Шумно вбирая воздух, Гаррус немощно осел на пол и прислонился спиной к изголовью мягкой кровати. В голове еще стоял звонкий гул, и в руке мокло. Он не почувствовал образовавшейся раны, хоть и заметил, какая вмятина бликовала на перчатке меж вторым и третьим пальцами и как из нее лениво стекали капли синей крови. Пусть, думал он и надеялся, что вскоре попорченная рука обязательно даст о себе знать и вытащит из трясины забвенья, мутившего рассудок, отвлекая совсем не к месту разрушающим самобичеванием. Он даже не заметил, как их музыка утихла, сидел, поджав к груди согнутые ноги, и вслушивался в собственное восстановившееся ровное дыхание. В намерении хотя бы встать, Гаррус задвигался и тут же вжался спиной обратно в кровать от неожиданного толчка.

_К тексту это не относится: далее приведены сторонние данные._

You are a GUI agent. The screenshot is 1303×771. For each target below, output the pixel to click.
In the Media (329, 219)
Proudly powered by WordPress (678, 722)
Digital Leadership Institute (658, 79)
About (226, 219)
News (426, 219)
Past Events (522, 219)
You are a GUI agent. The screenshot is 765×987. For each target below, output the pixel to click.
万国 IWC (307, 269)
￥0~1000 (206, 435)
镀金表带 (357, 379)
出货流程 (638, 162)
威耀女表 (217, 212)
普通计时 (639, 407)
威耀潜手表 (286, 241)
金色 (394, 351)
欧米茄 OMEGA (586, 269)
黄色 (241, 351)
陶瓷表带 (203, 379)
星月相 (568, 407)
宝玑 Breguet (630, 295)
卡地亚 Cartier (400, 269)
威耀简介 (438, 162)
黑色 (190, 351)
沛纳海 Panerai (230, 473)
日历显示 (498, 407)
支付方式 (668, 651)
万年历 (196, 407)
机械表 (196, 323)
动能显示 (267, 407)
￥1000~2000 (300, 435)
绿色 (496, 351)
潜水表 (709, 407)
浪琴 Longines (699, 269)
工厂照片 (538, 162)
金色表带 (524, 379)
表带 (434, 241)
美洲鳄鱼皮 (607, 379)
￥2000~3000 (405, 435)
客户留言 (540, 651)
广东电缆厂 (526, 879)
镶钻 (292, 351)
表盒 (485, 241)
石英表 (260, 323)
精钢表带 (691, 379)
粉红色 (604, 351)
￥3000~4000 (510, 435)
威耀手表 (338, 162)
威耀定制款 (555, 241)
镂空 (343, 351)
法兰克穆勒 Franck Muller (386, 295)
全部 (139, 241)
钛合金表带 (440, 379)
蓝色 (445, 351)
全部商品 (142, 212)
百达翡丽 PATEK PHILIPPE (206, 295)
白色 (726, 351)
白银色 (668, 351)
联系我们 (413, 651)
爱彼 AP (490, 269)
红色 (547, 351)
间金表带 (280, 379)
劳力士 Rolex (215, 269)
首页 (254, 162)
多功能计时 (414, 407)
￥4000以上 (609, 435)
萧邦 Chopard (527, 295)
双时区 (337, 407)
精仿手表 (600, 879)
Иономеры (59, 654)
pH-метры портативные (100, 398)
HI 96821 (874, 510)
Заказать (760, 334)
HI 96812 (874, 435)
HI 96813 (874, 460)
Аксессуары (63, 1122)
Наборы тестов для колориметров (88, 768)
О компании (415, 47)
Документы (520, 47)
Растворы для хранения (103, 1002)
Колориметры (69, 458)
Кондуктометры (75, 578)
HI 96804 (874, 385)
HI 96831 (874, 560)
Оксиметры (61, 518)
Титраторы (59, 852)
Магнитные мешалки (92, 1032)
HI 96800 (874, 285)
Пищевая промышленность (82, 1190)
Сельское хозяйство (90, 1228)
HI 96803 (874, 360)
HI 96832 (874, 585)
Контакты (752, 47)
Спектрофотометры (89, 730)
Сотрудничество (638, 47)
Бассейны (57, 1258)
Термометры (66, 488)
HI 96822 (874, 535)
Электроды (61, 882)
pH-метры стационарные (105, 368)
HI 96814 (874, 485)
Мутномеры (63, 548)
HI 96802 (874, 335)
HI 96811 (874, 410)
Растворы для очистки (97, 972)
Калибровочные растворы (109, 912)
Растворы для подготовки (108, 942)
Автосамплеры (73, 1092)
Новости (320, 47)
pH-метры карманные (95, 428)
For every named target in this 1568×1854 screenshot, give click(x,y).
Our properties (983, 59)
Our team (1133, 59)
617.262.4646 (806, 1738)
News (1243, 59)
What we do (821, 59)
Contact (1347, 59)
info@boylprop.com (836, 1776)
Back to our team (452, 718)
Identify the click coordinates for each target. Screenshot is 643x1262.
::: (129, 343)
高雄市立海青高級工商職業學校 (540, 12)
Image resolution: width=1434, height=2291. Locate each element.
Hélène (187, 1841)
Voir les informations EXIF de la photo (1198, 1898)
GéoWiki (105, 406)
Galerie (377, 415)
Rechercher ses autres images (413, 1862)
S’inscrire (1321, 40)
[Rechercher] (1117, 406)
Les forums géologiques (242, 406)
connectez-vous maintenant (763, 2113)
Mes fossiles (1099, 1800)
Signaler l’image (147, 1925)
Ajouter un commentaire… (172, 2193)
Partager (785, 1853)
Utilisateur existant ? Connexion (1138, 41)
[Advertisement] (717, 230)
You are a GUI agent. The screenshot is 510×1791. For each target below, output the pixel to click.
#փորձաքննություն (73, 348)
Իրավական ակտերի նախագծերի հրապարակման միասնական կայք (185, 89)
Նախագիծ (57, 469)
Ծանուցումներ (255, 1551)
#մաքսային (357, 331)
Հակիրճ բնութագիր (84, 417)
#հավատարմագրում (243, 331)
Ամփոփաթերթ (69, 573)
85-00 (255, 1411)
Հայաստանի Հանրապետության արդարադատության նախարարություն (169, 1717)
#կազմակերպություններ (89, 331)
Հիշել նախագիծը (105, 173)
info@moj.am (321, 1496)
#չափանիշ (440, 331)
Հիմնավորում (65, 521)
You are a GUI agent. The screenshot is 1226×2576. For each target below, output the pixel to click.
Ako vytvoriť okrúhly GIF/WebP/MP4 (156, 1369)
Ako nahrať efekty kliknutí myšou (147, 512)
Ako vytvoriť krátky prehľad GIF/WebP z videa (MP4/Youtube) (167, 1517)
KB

Нормандия зажужжала.

– Тво.. мать… Гаррус! Здоровяк, ты м…ня сл…шишь?! – корабельный громкоговоритель откровенно барахлил, голос Джокера пропадал в помехах. – Раб… й… Дерь… МО! – Джокер, кажется, откровенно лупил что-то. – А так. Так меня слышно? – помехи и правда прекратились. – Ребята, не хочу отвлекать вас от дел насущных, да-да, понимаю, и мне хотелось надеть тазобедренную повязку и убежать в эти джунгли. Но прошу отложить наточенные копья и не сходить с борта нашей малышки, – корабль слегка потрусило, словно подтверждая достоверность слов Моро. – Слышите этот звук? Звук… ПОБЕДЫ! Гаррус, твоя финальная калибровка сработала как надо. И даже знать не хочу, что ты в своем отсеке куда сунул, главное – «Тантал» снова в действии. Пристегнитесь, обещаются воздушные ямы, следующая остан… Эй, а это что?